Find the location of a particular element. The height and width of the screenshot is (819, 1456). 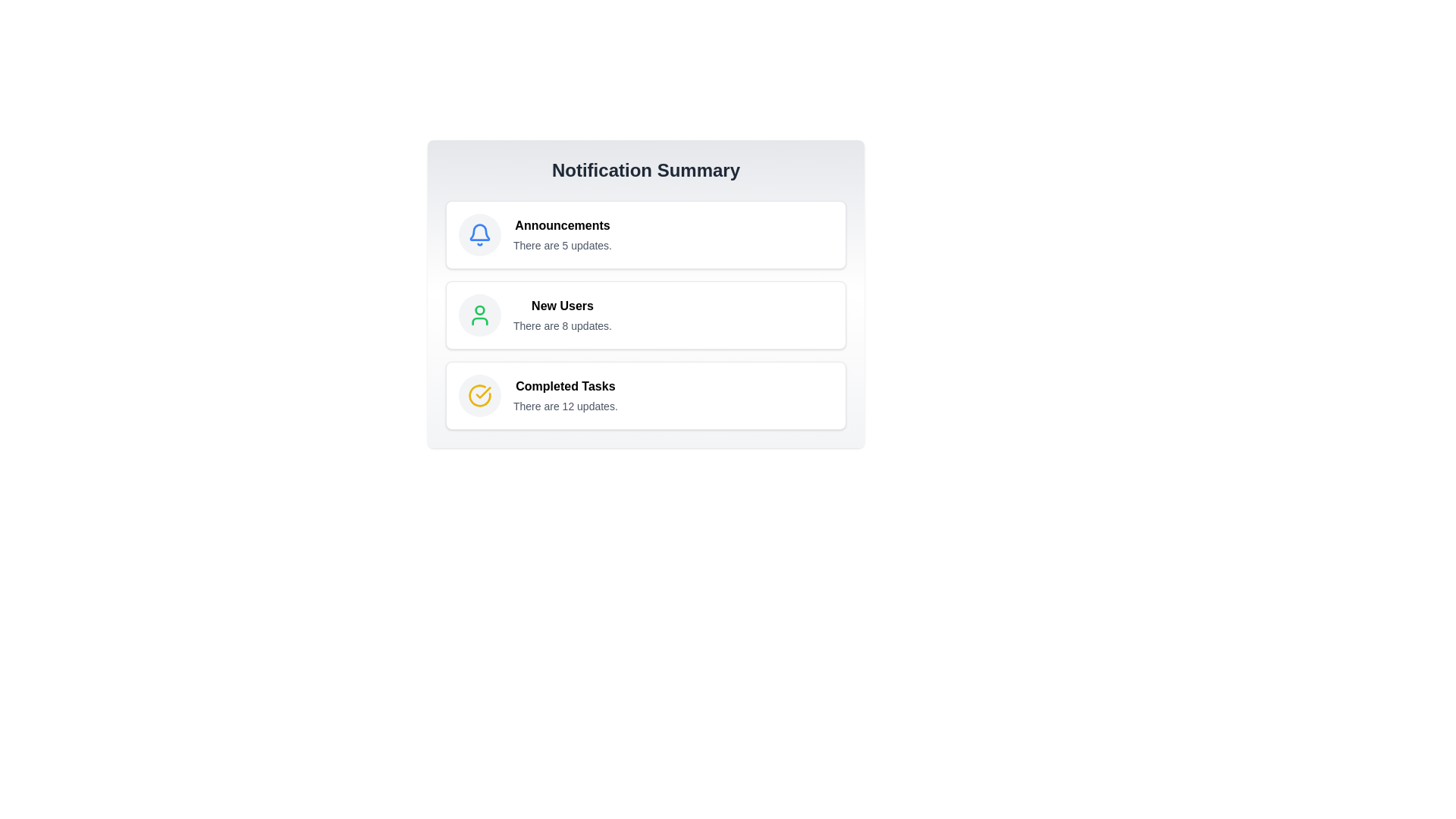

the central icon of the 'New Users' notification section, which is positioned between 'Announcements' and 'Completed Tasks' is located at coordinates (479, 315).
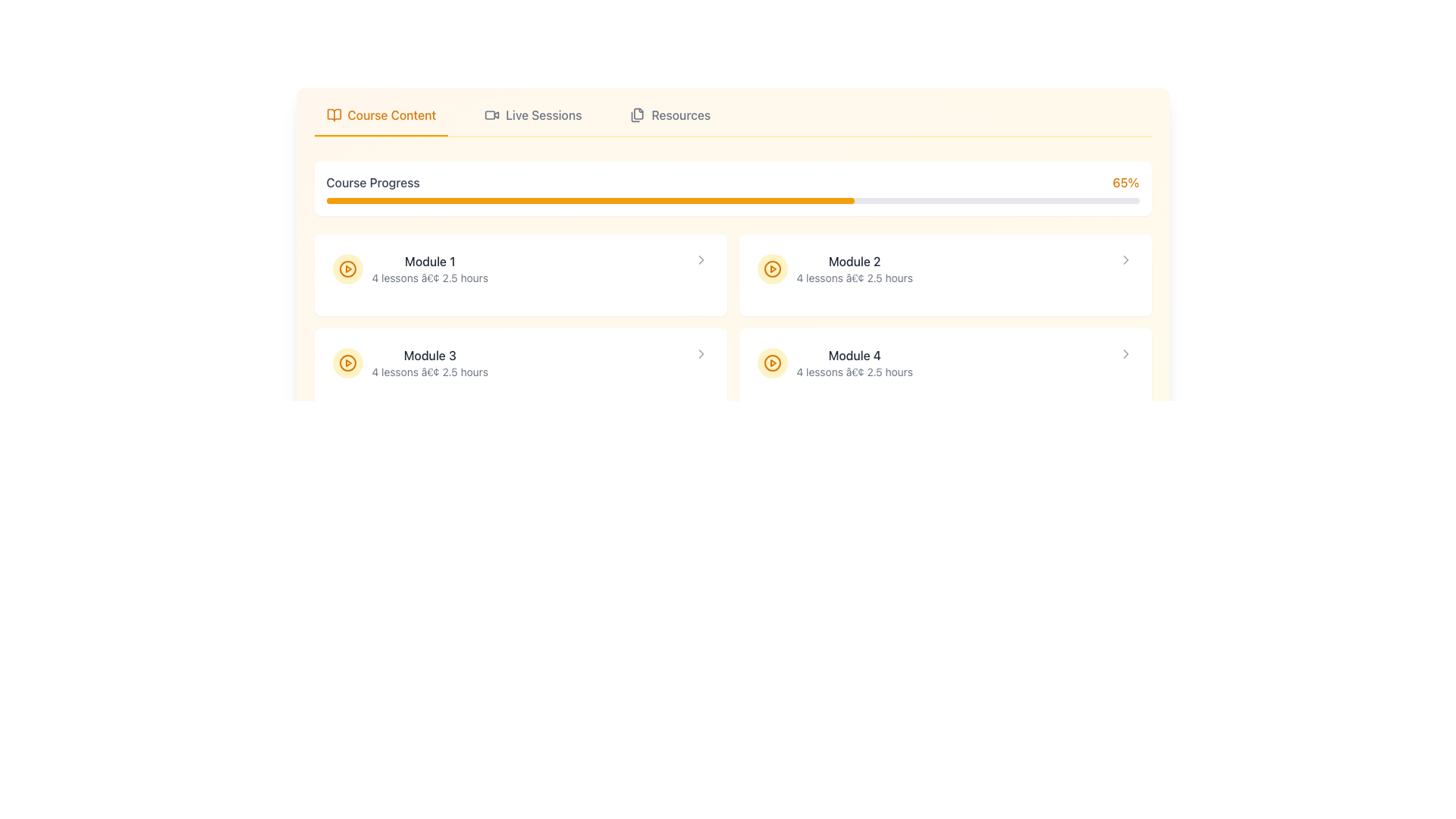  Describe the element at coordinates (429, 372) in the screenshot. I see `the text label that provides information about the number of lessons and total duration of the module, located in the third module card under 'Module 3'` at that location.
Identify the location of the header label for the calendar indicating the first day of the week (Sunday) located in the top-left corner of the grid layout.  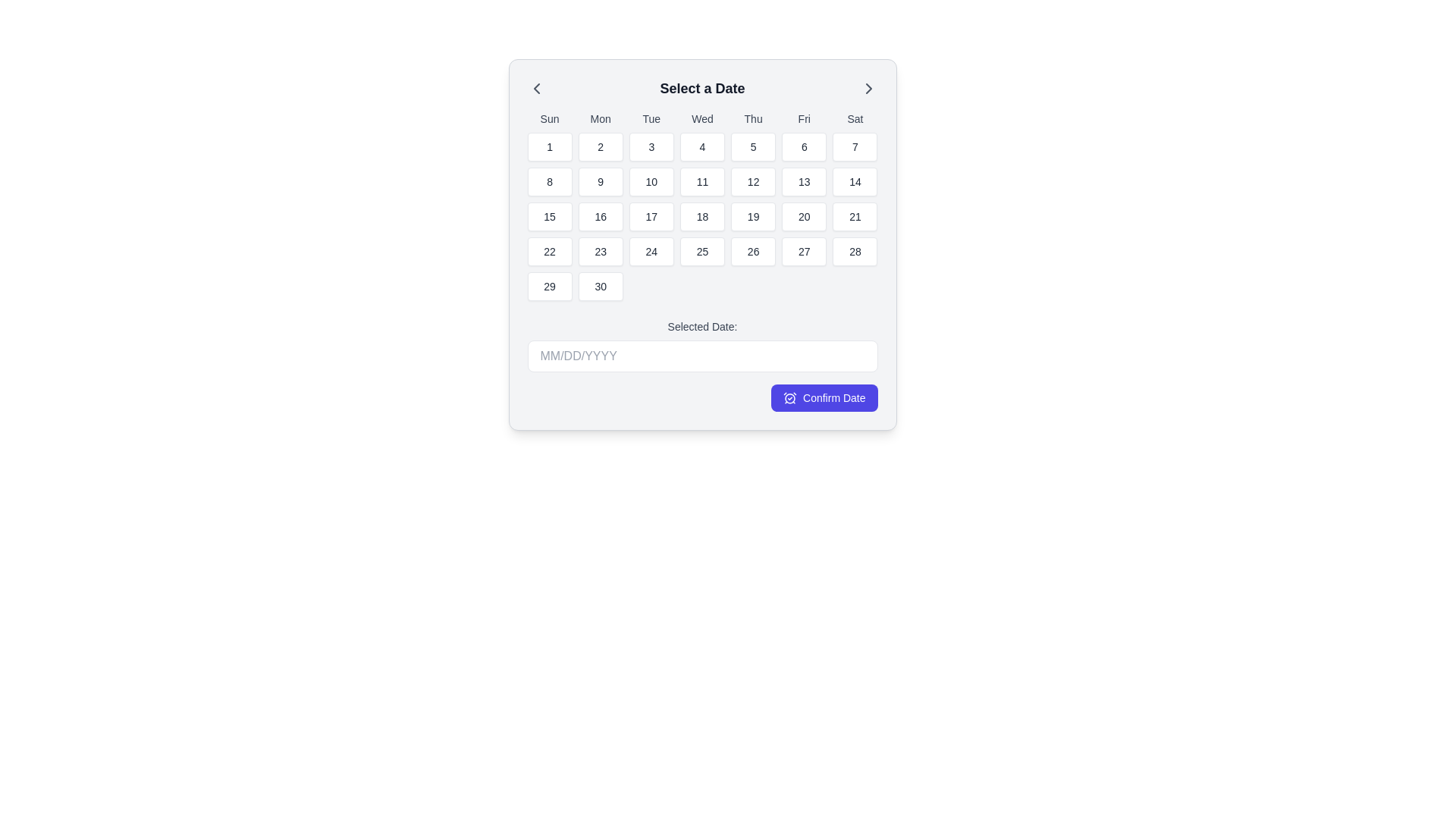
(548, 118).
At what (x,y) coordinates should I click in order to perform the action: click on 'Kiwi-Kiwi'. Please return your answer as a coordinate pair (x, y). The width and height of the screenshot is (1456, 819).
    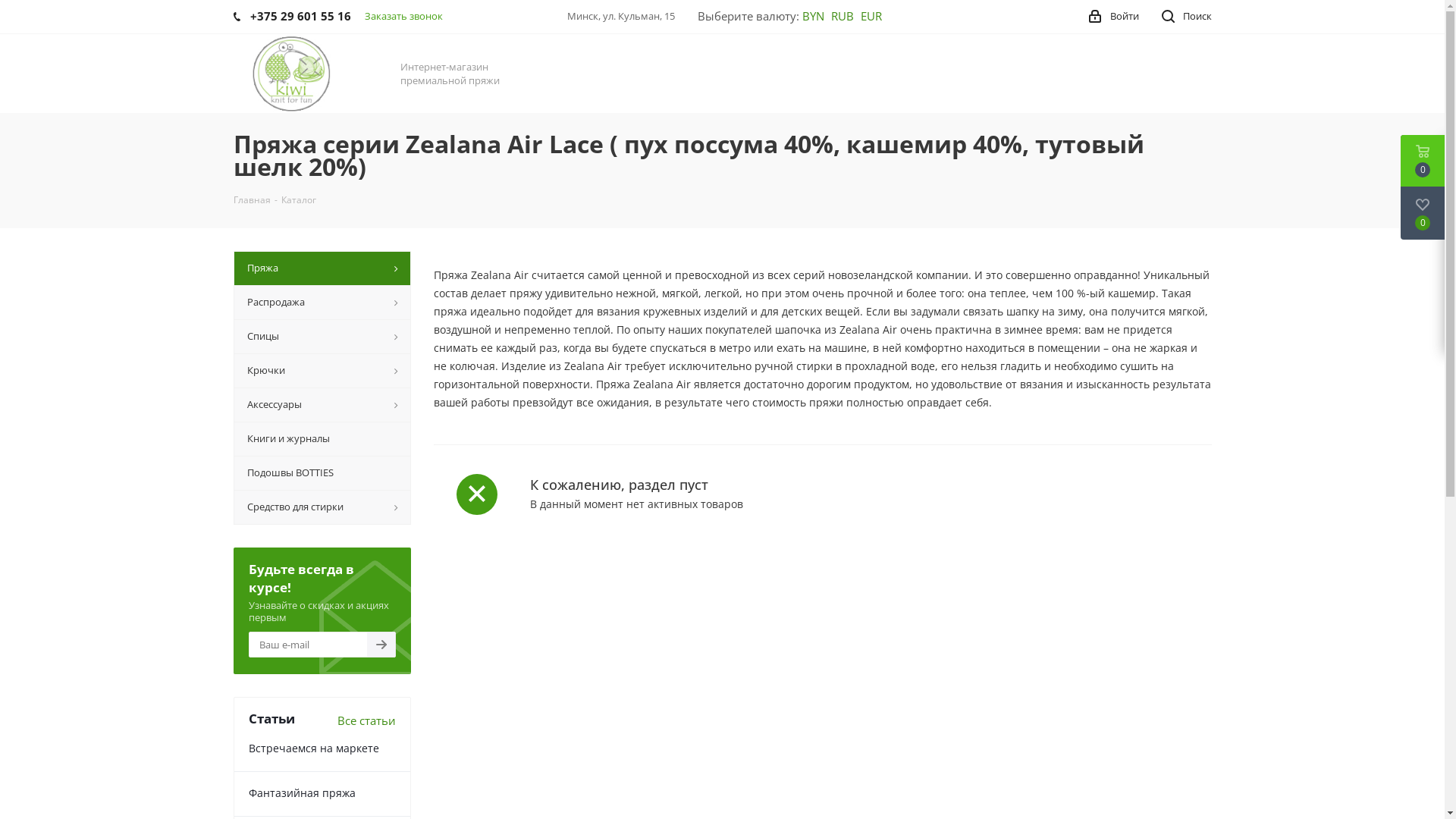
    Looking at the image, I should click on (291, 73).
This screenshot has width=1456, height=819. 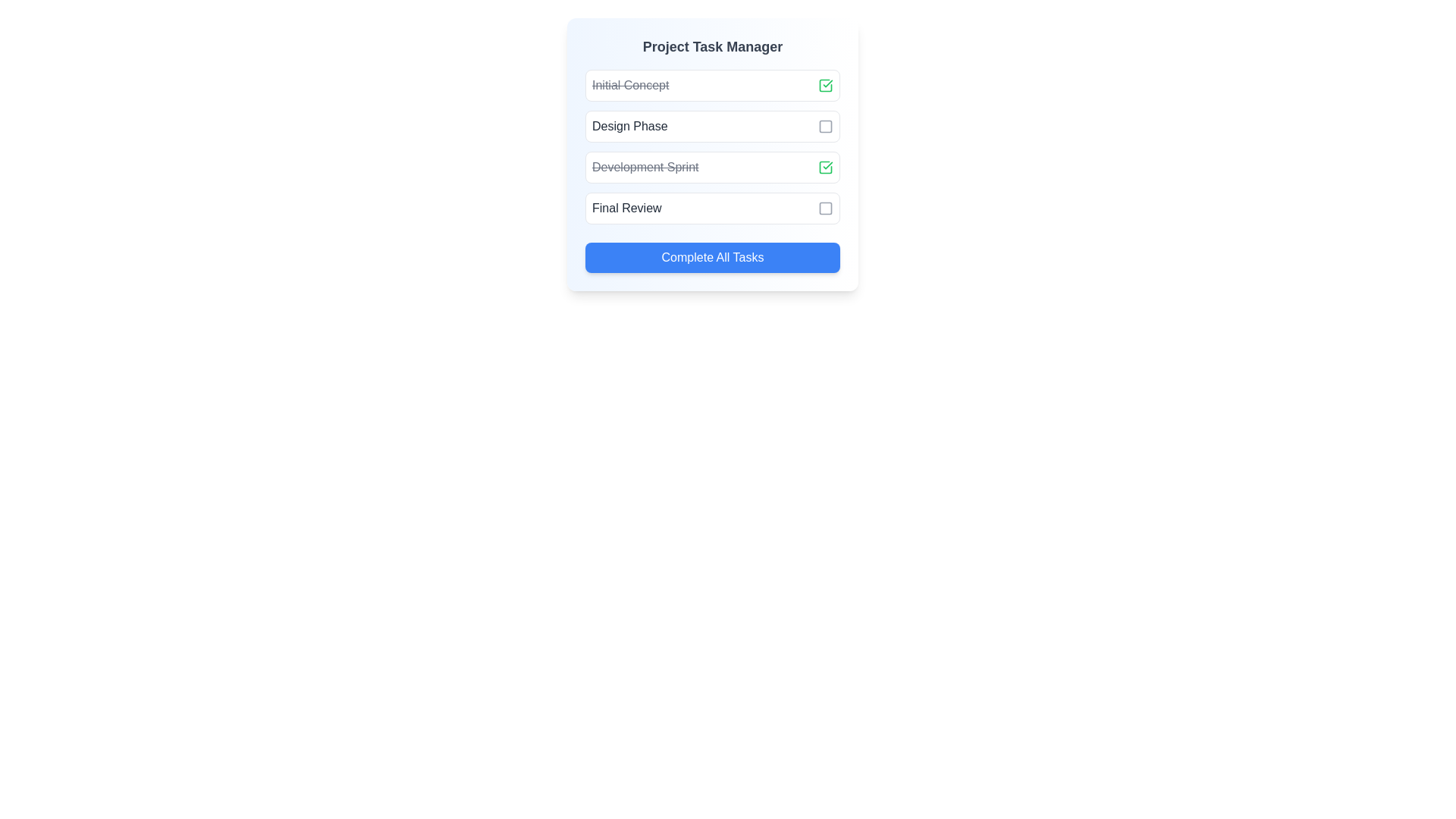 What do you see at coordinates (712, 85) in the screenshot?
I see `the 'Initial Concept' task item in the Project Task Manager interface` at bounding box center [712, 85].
========================
Aim:
Which of the lines above contain the word "click" in exactly that capitalization? Copy each such line in full.

Task output:
At what (x,y) coordinates should I click in order to perform the action: click on 'Kiwi-Kiwi'. Please return your answer as a coordinate pair (x, y). The width and height of the screenshot is (1456, 819).
    Looking at the image, I should click on (291, 73).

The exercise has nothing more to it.